··· Supplied material

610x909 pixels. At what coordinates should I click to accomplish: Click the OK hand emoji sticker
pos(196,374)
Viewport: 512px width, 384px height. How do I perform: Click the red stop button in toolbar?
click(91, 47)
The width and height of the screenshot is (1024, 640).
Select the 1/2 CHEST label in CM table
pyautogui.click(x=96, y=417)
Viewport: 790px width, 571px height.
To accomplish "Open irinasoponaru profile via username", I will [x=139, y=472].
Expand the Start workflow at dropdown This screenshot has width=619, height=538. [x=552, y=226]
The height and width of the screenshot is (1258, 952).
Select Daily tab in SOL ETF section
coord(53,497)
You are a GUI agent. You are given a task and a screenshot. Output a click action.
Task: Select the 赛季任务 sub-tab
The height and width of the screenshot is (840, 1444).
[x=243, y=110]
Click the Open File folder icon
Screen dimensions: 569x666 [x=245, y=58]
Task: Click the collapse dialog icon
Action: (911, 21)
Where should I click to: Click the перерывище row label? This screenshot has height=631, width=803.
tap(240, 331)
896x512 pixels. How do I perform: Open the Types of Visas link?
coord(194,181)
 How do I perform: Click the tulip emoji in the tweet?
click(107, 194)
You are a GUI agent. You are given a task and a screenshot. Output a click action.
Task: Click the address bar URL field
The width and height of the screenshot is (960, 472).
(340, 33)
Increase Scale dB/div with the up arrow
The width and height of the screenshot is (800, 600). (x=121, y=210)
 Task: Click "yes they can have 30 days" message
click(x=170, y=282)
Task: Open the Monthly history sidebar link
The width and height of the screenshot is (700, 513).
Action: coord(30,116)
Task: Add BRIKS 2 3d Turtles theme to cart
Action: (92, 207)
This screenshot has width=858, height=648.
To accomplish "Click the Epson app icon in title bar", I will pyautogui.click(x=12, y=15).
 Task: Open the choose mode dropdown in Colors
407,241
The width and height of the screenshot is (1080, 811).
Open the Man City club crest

······

Line count for the word "will": work out how many lines of the data above include it, and reply with that number alone.

• **Solution to this exercise**
2